Thu, 21 Aug 2003

Bad Robot

To: robot@mirago.co.uk
Date: Fri, 15 Aug 2003 04:09:55 +0100


I've noticed that your robot has recently crawled my site and for every
page it's visited it's claimed to have been referred there from a page
on your site. This is incorrect behaviour. If you read the relevant
RFC[0] you'll see that section 14.36 states:

14.36 Referer

   The Referer[sic] request-header field allows the client to specify,
   for the server's benefit, the address (URI) of the resource from
   which the Request-URI was obtained (the "referrer", although the
   header field is misspelled.) The Referer request-header allows a
   server to generate lists of back-links to resources for interest,
   logging, optimized caching, etc. It also allows obsolete or mistyped
   links to be traced for maintenance.
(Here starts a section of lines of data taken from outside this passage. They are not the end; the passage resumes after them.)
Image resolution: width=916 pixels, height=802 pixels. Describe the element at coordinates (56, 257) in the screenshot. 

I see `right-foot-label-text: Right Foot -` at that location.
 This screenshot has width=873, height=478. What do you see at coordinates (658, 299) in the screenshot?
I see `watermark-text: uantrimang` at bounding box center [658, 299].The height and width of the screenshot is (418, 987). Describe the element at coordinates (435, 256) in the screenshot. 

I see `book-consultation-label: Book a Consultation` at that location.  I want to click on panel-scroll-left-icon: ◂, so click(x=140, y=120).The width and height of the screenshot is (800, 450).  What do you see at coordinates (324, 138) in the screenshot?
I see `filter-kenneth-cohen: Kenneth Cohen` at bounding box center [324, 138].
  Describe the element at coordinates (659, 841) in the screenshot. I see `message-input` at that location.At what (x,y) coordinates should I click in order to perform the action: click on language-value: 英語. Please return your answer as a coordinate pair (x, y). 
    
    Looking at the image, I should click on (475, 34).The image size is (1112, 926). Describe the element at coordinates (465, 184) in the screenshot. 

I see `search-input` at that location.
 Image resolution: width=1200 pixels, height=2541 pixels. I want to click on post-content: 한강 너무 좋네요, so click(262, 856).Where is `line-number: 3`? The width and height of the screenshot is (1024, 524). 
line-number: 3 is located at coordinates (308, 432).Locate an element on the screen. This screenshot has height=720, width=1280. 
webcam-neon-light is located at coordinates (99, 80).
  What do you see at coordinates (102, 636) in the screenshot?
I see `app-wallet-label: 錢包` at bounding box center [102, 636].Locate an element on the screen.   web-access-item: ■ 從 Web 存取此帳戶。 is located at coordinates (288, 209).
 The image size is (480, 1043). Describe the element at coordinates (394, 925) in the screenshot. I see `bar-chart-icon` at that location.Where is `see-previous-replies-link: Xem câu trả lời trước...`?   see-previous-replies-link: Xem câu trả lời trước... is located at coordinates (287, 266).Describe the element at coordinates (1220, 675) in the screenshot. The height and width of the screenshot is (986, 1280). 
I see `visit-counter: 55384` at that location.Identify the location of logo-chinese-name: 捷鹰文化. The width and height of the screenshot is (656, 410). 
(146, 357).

The Referer field MUST NOT be
   sent if the Request-URI was obtained from a source that does not have
   its own URI, such as input from the user keyboard.

As there is no link to any page on my site from the URI in question (
http://www.miragorobot.com/scripts/mrinfo.asp ) it would seem to me
that your robot is not following the RFC.

If you wish to provide people with information about your bot then can
I suggest that you use the User-Agent header as detailed in section
14.43 of the RFC.



[0] http://www.rfc-editor.org/rfc/rfc2616.txt

No reply as yet.

Given that pretty much every other robot that comes across this website seem to be able to do the right thing you have to wonder why they can't. Of course, assuming they respect it, I can always use the robot exclusion thing to deny them access. Doesn't make it less annoying.